Let me provide the complete implementation details:
REST API Callback Triggers: Configured ETQ workflow rules to fire webhooks on specific non-conformance events. Key triggers: NC status changes to ‘Open’, severity set to ‘High’ or ‘Critical’, assignment changes, or due date approaching. ETQ sends POST request to our callback endpoint with full NC record as JSON payload. We validate webhook signature using HMAC to ensure authenticity:
function validateWebhook(req) {
const signature = req.headers['x-etq-signature'];
const payload = JSON.stringify(req.body);
const expectedSig = crypto.createHmac('sha256', SECRET_KEY)

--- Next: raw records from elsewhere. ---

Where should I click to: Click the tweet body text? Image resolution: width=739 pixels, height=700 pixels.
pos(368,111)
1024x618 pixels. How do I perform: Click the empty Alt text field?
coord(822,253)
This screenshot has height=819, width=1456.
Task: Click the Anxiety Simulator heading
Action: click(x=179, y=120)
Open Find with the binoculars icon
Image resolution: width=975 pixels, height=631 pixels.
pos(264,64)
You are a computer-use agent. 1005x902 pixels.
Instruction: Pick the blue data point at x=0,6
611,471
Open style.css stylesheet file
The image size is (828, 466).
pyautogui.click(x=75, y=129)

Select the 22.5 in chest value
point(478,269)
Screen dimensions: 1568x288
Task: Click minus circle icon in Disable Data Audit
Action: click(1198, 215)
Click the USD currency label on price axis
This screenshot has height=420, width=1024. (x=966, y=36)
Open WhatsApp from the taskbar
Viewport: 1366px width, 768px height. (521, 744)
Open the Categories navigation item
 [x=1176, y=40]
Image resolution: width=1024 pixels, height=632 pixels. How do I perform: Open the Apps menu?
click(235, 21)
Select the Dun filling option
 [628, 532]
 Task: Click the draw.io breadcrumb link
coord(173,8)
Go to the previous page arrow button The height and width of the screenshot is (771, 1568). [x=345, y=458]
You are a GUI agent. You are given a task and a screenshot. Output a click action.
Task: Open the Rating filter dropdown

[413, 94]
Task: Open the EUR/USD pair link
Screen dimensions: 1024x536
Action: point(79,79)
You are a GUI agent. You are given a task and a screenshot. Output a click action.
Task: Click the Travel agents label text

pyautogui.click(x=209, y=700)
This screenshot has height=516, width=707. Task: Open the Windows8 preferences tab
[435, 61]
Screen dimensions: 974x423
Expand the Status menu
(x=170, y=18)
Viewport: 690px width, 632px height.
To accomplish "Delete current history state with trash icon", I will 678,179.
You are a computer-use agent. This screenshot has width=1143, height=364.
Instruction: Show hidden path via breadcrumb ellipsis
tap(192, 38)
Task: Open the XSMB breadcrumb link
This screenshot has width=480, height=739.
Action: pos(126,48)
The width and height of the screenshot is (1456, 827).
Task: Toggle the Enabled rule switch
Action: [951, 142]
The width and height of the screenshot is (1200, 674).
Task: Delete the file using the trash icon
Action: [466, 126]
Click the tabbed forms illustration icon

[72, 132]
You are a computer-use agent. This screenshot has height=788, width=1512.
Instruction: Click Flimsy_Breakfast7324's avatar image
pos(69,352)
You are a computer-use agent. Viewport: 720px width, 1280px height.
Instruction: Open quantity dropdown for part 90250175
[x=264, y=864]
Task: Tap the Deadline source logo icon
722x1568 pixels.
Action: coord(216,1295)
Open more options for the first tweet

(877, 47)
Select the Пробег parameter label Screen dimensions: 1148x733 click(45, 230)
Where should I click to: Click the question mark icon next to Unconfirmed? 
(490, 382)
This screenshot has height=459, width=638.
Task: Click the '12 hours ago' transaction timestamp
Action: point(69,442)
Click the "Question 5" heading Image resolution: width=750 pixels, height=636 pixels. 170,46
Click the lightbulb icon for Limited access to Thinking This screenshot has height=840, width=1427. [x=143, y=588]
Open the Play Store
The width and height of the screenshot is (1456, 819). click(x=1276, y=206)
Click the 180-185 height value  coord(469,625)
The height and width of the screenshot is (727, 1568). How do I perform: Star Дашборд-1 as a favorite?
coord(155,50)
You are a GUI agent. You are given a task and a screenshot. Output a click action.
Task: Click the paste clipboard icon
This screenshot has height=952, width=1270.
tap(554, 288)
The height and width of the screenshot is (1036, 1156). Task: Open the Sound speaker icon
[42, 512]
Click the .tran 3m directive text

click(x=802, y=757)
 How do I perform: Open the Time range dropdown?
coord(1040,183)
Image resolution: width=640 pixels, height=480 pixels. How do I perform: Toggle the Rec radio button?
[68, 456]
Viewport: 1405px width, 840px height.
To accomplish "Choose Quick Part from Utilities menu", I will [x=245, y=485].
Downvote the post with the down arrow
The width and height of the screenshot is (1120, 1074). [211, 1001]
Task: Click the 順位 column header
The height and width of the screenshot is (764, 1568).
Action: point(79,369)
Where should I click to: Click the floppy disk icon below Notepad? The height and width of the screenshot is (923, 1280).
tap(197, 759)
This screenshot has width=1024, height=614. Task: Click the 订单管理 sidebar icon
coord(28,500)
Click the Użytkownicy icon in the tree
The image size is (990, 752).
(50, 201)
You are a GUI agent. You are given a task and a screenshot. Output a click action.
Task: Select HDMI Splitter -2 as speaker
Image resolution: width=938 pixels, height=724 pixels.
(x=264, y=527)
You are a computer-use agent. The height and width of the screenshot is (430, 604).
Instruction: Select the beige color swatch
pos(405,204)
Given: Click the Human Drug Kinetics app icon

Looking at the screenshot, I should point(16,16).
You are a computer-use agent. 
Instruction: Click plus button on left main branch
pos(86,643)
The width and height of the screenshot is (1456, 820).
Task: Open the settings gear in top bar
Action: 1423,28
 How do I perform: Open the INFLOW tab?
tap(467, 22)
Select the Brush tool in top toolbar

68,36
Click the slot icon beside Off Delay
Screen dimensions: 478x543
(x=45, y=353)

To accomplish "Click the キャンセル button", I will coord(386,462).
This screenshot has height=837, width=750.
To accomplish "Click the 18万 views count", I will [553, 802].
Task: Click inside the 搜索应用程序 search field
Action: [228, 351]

.update(payload).digest('hex');
return signature === expectedSig;
}
JSON Payload Transformation: Built a transformation pipeline that normalizes ETQ’s complex nested JSON into a simplified notification format. Extract essential fields, apply business rules, and enrich with additional context from our systems. The transformer handles field mapping, data type conversions, and default value population. We use JSON schema validation to ensure transformed payloads meet our notification service requirements.
Department Routing Logic: Implemented a rule engine that maps NC categories to departments with configurable priority levels. Routing rules stored in PostgreSQL with fields: category, departmentCode, priorityLevel, escalationThreshold, notificationTemplate. When processing callback, query rules based on NC category and severity. Multiple departments can receive notifications with different priority levels. For critical NCs affecting multiple areas, we route to all relevant departments simultaneously plus a central quality team.
Retry Mechanism with Exponential Backoff: Critical for reliability. When notification delivery fails (service down, timeout, error response), we retry with increasing delays: 1st retry after 2 seconds, 2nd after 4 seconds, 3rd after 8 seconds, up to 5 total attempts. Implemented using a job queue (Bull with Redis backend). Each failed notification creates a retry job with delay calculated as: delay = baseDelay * (2 ^ attemptNumber). After 5 failures, route to dead-letter queue and alert operations team.
const retryJob = await notificationQueue.add(
{ncId, department, attempt: currentAttempt + 1},
{delay: Math.pow(2, currentAttempt) * 2000, attempts: 5}
);
Workflow Audit Logging: Comprehensive logging at every stage: webhook receipt, payload validation, transformation, routing decision, notification delivery, acknowledgment, and escalation. Each log entry includes: timestamp, ncId, eventType, actor, outcome, duration, and error details if applicable. Logs stored in Elasticsearch for searching and analysis. This audit trail is essential for compliance and troubleshooting.
To prevent duplicate notifications from ETQ sending the same webhook multiple times, we implement idempotency using a combination of ncId and event timestamp. Check Redis cache for recent webhook with same ncId + timestamp. If found within 5-minute window, return 200 OK but skip processing. This handles network retries without creating duplicate notifications.
The 85% reduction came from multiple factors: 60% from eliminating manual routing (system automatically identifies correct departments), 20% from faster notification delivery (webhooks vs polling), and 20% from automatic escalation (no manual follow-up needed for overdue NCs). We track: time-to-notification (avg 30 seconds vs 4 hours previously), routing accuracy (98%), acknowledgment rate within SLA (92%), and escalation frequency (reduced from 200/month to 30/month).
Key lesson learned: Start simple with basic routing rules and iterate. We initially built complex multi-factor routing logic that was hard to maintain. Simplified to category-based routing with manual overrides for edge cases. This reduced complexity while maintaining effectiveness.